La dénommée Trixie, ex compagne d'Hoseok, ne manque jamais une occasion de démontrer sa nature compatissante. Je sais que le petit ami de Yoongi garde une profonde affection pour la mère de ses enfants et la relation qu'ils entretiennent démontre une maturité surprenante.

- Je vais essayer... Je souffle alors, offrant un faible sourire à la hauteur de mes capacités à mon ami.

Malone et Addison de respectivement quatre et six ans trouvent l'attention de leur père quand ce dernier leur intime de cesser leur activité afin de dîner dans de bonnes conditions.

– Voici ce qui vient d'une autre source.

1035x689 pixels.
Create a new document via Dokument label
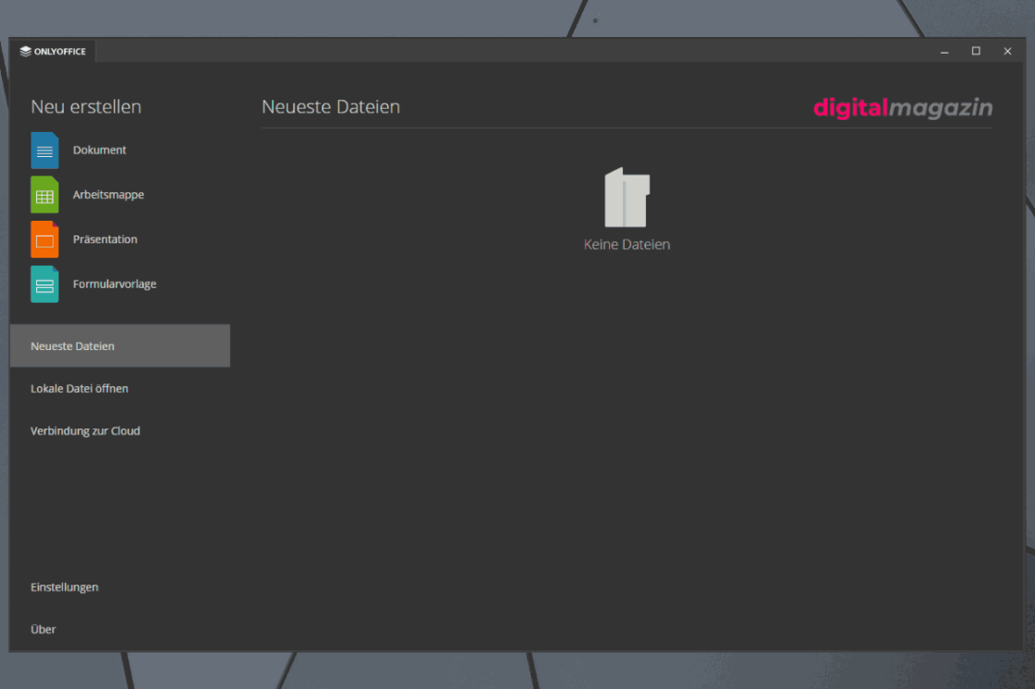pos(100,151)
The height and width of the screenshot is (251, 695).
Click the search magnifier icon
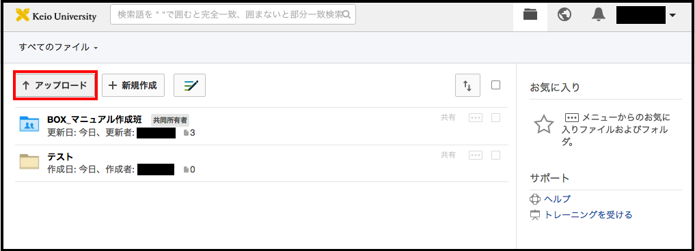[x=347, y=15]
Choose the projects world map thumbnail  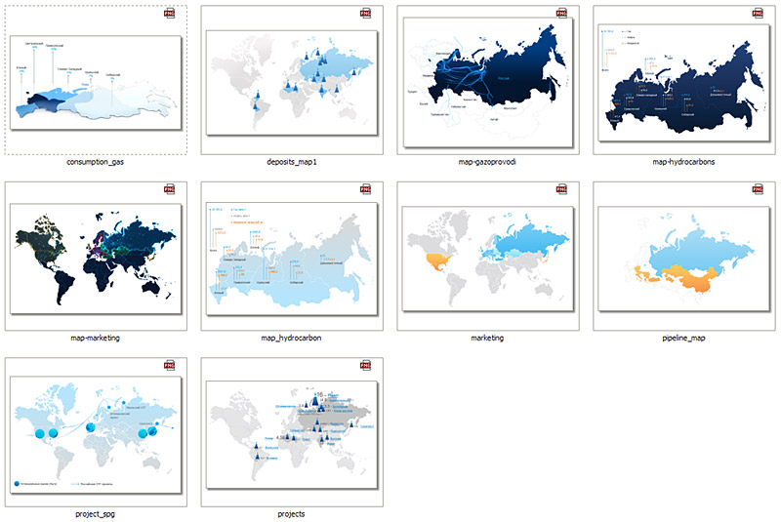coord(291,431)
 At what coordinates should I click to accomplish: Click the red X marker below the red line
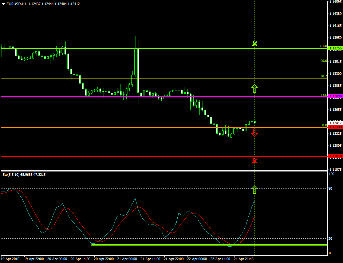(255, 161)
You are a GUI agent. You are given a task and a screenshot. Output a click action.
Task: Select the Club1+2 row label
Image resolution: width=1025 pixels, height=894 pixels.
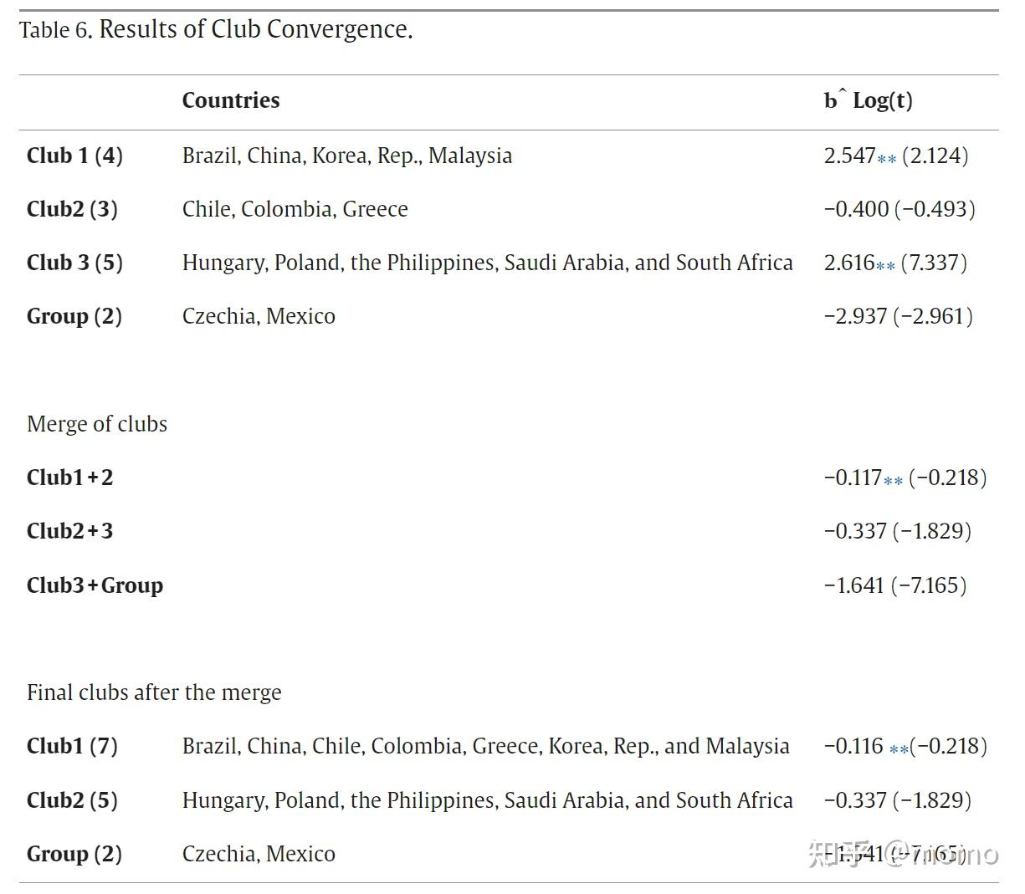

La soirée se déroule en toute simplicité, bien que le regard de Yoongi reste à l'affût du moindre de mes gestes. Comment peut-il le supporter ? Yoongi adorait son frère, et ce depuis l'instant où sa mère avait arboré un jolie ventre rond. Son adoration s'exprimait au travers des petites attentions que le jeune homme portait à son cadet et je garde encore l'image d'un Yoongi euphorique à l'arrivée de son frère sur le sol américain.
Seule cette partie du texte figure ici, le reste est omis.